Rachel looked at her mother, Sarah, and younger sister, Julia, with apprehension. The question “What will happen to Papa and Avram?” passed back and forth wordlessly between them.
When Rachel’s father Yitzhak and brother Avram did not come home late that afternoon, all the women in the Bennesavitz household feared for the worst.
The next afternoon they found out that the Jewish menfolk of Piatowka had been taken out to the woods and killed. A witness who saw the SS make the Jews dig their graves and then shot them in bunches, told others in his family what he’d seen and heard. Being a woodcutter and wise in the ways of the forest, he hid until the SS finally left.
One of the woodcutter’s sons told the priest what his father had revealed the day before, and the cleric informed his bishop. It did not take long for the townspeople to learn of the Jews’ fate. Often in their mutual past, Pole and Jew had come to expect violence between them. If the Church did not foment attacks on the Jews to remind Poles that Jews killed Christ, then local Polish lords and peasants would harm Jews for sport or to vent their own class hatreds. Eventually, both peoples were separated by mutual hatred, but the Jews could only endure what most Poles accepted. Tiny Piatowka had its Poles who welcomed what befell their Jews. A few decent ones did not. All wondered if the Germans might kill them too, once Piatowka was made “Jew free.” No one could say for certain one way or the other.

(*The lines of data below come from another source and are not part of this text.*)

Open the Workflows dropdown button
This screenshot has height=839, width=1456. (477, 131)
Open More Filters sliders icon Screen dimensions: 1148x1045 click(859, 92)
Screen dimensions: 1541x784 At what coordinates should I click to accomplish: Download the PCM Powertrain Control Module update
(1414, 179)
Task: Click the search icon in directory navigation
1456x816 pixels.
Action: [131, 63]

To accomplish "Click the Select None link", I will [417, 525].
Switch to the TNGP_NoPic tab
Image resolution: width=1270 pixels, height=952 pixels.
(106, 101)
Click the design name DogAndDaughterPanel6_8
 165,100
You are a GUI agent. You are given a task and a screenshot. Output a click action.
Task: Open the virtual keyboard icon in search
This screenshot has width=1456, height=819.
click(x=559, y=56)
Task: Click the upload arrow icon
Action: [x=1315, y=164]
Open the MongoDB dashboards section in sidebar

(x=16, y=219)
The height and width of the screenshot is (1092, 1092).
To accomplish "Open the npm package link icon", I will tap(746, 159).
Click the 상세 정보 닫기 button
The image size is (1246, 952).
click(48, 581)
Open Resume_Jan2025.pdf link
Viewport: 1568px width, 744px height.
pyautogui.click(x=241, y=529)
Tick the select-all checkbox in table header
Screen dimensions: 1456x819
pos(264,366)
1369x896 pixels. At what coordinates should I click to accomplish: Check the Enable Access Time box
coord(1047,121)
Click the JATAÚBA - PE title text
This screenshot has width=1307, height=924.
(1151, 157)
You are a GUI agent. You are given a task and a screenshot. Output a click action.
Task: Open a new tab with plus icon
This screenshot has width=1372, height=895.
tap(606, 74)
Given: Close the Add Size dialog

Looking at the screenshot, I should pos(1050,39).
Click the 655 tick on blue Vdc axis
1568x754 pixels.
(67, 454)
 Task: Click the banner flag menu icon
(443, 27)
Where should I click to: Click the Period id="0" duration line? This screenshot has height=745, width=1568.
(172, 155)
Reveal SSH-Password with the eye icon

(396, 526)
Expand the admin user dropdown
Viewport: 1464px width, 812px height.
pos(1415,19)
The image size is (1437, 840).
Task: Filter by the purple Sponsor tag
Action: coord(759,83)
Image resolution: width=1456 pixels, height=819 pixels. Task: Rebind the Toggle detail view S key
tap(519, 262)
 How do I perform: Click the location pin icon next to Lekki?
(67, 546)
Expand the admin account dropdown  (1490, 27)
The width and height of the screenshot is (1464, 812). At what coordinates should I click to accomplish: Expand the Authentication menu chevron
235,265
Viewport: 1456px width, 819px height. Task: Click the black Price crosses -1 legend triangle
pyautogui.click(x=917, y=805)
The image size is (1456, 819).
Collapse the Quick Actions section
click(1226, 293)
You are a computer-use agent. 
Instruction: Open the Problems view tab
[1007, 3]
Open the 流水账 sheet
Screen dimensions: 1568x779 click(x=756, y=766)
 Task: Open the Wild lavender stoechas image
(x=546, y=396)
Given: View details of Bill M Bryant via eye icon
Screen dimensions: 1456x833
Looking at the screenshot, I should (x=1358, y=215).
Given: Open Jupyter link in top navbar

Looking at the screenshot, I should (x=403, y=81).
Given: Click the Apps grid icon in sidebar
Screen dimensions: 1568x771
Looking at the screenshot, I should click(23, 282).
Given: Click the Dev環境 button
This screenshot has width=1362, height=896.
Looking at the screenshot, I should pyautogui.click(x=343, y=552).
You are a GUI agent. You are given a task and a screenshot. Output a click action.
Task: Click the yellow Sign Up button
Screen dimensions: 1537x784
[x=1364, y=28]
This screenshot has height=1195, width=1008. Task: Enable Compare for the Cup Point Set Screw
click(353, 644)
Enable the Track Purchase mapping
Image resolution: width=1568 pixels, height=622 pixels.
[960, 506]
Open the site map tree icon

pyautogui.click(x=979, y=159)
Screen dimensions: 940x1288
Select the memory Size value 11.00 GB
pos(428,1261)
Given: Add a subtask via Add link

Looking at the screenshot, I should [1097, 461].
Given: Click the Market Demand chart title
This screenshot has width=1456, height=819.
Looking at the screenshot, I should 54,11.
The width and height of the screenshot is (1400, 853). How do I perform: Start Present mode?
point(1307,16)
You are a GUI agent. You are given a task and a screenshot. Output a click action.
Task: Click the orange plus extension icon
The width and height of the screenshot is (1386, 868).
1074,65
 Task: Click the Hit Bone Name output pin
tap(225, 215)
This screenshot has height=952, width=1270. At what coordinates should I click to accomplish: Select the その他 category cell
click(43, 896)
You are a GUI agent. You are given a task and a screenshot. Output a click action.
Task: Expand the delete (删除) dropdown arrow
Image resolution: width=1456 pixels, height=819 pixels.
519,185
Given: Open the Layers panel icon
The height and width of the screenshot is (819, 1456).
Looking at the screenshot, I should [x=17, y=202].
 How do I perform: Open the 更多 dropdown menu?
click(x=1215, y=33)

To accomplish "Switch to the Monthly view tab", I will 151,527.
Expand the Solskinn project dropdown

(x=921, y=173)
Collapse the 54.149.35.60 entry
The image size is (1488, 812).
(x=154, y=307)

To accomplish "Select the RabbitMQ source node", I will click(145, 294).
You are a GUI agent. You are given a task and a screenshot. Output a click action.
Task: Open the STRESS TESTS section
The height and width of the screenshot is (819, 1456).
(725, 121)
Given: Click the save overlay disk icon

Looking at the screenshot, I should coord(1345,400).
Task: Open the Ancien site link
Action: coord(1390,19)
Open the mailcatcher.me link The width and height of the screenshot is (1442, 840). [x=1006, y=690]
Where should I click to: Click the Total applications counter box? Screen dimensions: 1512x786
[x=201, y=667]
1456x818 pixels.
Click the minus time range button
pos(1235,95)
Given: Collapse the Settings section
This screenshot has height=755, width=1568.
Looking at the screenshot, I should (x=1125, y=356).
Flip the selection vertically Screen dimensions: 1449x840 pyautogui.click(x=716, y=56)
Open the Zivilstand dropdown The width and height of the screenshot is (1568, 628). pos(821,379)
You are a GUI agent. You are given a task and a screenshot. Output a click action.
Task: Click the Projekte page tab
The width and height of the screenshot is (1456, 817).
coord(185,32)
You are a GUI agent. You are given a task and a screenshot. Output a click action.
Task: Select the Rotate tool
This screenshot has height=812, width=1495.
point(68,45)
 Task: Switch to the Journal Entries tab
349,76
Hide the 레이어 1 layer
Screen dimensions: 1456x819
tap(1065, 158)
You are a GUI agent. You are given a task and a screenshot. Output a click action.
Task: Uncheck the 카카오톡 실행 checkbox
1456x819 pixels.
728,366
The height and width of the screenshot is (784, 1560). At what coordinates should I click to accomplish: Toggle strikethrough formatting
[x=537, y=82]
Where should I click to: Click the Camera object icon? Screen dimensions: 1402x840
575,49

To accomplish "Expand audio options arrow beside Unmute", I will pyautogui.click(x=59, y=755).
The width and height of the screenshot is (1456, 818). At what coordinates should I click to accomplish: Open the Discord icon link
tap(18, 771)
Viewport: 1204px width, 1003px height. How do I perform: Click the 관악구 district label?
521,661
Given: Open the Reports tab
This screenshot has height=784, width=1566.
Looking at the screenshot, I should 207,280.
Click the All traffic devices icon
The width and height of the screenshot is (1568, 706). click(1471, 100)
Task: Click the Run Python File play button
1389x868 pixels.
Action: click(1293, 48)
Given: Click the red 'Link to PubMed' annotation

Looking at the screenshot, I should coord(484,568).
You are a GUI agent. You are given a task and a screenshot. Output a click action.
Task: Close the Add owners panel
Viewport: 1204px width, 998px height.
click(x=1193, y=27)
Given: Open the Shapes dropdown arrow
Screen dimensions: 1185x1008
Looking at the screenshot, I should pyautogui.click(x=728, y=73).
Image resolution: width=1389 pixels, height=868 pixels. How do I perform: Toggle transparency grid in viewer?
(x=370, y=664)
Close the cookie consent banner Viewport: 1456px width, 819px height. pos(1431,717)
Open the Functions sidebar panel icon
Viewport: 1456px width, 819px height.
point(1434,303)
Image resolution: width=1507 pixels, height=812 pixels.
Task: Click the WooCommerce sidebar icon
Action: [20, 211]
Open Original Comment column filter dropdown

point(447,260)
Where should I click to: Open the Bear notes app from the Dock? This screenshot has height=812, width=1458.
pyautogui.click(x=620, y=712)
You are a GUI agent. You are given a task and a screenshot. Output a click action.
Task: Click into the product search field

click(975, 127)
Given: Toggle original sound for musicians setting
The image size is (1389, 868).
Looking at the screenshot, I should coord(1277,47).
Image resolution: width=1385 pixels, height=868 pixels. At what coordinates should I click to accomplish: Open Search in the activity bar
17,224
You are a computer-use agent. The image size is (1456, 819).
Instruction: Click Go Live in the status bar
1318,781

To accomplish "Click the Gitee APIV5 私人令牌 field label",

The next morning, the SS major ordered all Jewish women, girls and small children to assemble at the town square by dawn the following day. Rachel, her mother, and sister stood next to their widowed and fatherless neighbors as the sun cleared the rooftops of Piatowka. Silence hung like a shroud over these Jews. Only the Rebbetsin was seen to pray, as her lips moved quietly to perform Kaddish.
One SS squad detailed to load empty trucks marched into place. Another squad moved among the Jews, pulling bundles or baggage from their hapless owners and tossing them aside. A third squad moved to secure the town plaza. There was no need. Every window, shutter, and door was closed to the events happening outside their owners’ houses. But the sounds of barking orders and intensifying weeping could not be shut out.